■ SUPPLIED PASSAGE ■

((

- Daily
Insight - April 19, 2002
Issue date: 05/06/02
Insight
Online
World Exclusive
By Kenneth R.
Timmerman
The retirement of career FBI Special Agent Danny Defenbaugh,
accused by defense attorneys and plaintiffs in the Oklahoma
City bombing case of withholding key evidence, wasn't the
only dramatic development in the continuing controversies
surrounding the April 19, 1995, attack that killed 168
people.
Insight has learned that
the widow of Philippine-government intelligence agent Edwin
Angeles has provided audiotaped testimony to an investigator
working for the American victims' families that directly
ties Iraqi intelligence agents to Terry Nichols, the man
sentenced in 1998 to life in prison for his role in bombing
the Alfred P. Murrah Building seven years ago.

))

■ LIST OF TASKS ■
1/ Answer from the Oklahoma City bombing article:
(a) What is the name of the FBI special agent who retired?
(b) How many people were killed in the April 19, 1995, attack?
(c) In what year was Terry Nichols sentenced to life in prison?
2/ Write the next few sentences of the Oklahoma City bombing article, picking up after its final sentence.
The lines that come after this article aren't needed for anything here.

■ EXTRACTED RECORDS ■
((

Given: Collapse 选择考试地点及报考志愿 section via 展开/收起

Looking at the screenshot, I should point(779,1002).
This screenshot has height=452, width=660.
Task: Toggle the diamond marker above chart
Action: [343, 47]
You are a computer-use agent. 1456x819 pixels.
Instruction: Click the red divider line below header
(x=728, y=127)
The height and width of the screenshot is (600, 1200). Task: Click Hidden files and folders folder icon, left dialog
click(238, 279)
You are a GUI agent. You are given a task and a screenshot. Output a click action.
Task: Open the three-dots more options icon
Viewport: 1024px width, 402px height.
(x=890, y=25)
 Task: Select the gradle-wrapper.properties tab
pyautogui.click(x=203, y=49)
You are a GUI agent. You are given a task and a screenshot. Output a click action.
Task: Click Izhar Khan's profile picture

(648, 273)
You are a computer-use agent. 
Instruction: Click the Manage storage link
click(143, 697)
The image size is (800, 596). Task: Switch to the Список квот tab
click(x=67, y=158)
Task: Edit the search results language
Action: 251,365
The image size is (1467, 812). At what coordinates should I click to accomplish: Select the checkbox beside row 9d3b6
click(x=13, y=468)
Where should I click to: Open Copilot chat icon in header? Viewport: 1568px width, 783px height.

))

■ EXPECTED RESULTS ■
1/
(a) Danny Defenbaugh
(b) 168
(c) 1998

2/
Elmina Abdul is the
27-year-old widow of Angeles, one of the cofounders of the
Abu Sayyaf group, a Muslim separatist terrorist organization
in the Philippines whose members trained in Osama bin
Laden's camps in Afghanistan. Her astonishing story,
revealed in this exclusive story for the first time, could
blow the lid off what a growing number of people believe is
a U.S. government cover-up of vital evidence in the Oklahoma
City bombing case. It also exposes an alleged plot ginned up
by former Philippine president Fidel Ramos to manipulate Abu
Sayyaf as a means of enhancing his personal political
power.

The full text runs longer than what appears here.